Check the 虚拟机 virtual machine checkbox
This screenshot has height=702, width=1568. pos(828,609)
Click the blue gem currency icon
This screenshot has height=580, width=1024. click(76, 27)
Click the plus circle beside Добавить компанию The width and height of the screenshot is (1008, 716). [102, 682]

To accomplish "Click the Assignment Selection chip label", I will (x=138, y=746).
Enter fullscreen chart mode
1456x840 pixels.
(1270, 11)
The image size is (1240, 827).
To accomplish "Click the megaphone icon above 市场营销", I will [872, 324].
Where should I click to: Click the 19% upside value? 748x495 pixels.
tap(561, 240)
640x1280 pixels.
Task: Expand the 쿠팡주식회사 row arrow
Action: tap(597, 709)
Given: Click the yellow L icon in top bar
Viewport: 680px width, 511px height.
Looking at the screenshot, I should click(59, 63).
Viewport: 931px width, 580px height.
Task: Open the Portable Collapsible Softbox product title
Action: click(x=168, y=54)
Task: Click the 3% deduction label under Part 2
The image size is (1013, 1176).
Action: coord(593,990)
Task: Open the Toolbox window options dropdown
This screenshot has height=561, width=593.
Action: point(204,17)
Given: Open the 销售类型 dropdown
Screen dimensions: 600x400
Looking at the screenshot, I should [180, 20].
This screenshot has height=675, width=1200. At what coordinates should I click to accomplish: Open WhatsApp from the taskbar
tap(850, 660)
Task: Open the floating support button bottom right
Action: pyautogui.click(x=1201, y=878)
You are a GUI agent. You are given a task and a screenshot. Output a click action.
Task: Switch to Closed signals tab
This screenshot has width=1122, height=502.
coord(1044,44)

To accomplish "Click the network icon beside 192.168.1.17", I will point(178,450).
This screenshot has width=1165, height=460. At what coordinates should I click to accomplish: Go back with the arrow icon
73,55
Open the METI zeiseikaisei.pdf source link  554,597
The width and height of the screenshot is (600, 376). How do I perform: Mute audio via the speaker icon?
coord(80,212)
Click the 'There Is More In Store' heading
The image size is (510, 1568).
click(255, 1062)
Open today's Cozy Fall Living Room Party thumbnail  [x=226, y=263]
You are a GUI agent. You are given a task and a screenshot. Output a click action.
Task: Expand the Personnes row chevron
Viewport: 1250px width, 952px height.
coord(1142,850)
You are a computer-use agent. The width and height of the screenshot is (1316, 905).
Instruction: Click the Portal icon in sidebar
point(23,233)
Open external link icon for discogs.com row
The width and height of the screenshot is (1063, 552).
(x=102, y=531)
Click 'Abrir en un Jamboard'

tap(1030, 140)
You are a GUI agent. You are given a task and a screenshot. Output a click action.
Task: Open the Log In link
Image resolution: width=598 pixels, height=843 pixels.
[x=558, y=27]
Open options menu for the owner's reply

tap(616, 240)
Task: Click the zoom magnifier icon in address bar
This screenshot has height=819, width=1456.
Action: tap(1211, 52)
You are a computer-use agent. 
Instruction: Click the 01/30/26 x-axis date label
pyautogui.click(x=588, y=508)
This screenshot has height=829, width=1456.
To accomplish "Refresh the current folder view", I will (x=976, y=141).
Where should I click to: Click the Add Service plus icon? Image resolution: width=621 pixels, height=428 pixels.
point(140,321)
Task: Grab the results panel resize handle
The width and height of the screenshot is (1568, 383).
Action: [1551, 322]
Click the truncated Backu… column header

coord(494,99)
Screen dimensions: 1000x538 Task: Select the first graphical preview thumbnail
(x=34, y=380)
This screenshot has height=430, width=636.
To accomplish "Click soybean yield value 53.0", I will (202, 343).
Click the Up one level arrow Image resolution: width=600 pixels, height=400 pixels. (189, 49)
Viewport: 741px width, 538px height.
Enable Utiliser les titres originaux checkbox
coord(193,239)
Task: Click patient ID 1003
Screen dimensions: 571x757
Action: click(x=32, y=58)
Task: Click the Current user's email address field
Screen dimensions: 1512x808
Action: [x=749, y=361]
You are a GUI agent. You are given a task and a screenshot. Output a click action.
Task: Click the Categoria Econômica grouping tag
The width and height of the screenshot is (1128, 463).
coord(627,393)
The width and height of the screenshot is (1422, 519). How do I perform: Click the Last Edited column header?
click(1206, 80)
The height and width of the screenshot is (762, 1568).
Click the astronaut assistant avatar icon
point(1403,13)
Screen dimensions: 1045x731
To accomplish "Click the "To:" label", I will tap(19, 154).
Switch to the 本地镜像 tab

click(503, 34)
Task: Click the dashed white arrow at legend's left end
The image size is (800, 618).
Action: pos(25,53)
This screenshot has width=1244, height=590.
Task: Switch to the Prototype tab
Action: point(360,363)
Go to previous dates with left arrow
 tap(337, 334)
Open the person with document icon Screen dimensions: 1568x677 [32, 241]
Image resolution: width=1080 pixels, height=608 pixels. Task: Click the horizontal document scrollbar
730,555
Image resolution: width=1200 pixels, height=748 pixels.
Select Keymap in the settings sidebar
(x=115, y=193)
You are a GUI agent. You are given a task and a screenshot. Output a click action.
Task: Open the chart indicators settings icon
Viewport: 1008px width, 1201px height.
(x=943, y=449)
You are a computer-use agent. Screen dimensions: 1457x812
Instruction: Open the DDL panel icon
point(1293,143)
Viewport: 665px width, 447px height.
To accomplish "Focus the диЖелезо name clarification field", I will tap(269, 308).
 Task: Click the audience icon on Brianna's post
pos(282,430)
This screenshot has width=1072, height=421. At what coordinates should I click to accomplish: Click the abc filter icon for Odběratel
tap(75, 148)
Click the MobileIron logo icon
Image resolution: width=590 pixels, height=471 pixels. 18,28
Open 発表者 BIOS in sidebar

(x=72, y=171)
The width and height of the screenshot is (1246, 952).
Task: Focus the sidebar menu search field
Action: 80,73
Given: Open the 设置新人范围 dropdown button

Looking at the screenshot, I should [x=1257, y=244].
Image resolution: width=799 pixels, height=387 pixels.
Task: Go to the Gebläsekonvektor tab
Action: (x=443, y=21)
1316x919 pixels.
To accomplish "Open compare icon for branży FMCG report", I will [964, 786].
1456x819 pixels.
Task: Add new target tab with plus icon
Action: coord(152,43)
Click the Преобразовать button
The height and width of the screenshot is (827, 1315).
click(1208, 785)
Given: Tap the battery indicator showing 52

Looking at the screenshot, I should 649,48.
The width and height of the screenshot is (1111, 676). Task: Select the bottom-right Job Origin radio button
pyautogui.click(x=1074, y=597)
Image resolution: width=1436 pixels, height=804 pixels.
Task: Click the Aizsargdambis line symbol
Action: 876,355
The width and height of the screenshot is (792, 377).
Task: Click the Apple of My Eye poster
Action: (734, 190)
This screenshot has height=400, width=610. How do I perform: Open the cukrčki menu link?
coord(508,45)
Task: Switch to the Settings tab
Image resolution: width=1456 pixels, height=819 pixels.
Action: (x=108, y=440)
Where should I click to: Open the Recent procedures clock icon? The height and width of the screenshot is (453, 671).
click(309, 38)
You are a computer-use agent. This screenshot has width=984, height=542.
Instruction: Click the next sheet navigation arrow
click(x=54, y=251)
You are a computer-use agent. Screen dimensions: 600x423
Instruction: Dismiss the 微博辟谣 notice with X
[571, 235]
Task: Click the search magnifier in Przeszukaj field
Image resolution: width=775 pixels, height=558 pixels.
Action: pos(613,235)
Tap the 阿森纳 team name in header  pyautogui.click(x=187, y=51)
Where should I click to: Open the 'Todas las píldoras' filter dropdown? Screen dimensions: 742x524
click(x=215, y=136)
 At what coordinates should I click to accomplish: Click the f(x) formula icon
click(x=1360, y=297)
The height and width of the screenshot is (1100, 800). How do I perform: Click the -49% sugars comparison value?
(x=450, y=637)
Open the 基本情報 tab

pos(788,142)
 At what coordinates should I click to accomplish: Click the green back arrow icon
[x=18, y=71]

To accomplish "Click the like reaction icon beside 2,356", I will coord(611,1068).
—————
[Objective]
Copy the records from the line with "Open the METI" up to and including the line with "tap(1030, 140)", and swap "speaker" for "sound" with everything else left as is.

[In response]
Open the METI zeiseikaisei.pdf source link  554,597
The width and height of the screenshot is (600, 376). How do I perform: Mute audio via the sound icon?
coord(80,212)
Click the 'There Is More In Store' heading
The image size is (510, 1568).
click(255, 1062)
Open today's Cozy Fall Living Room Party thumbnail  [x=226, y=263]
You are a GUI agent. You are given a task and a screenshot. Output a click action.
Task: Expand the Personnes row chevron
Viewport: 1250px width, 952px height.
coord(1142,850)
You are a computer-use agent. The width and height of the screenshot is (1316, 905).
Instruction: Click the Portal icon in sidebar
point(23,233)
Open external link icon for discogs.com row
The width and height of the screenshot is (1063, 552).
(x=102, y=531)
Click 'Abrir en un Jamboard'

tap(1030, 140)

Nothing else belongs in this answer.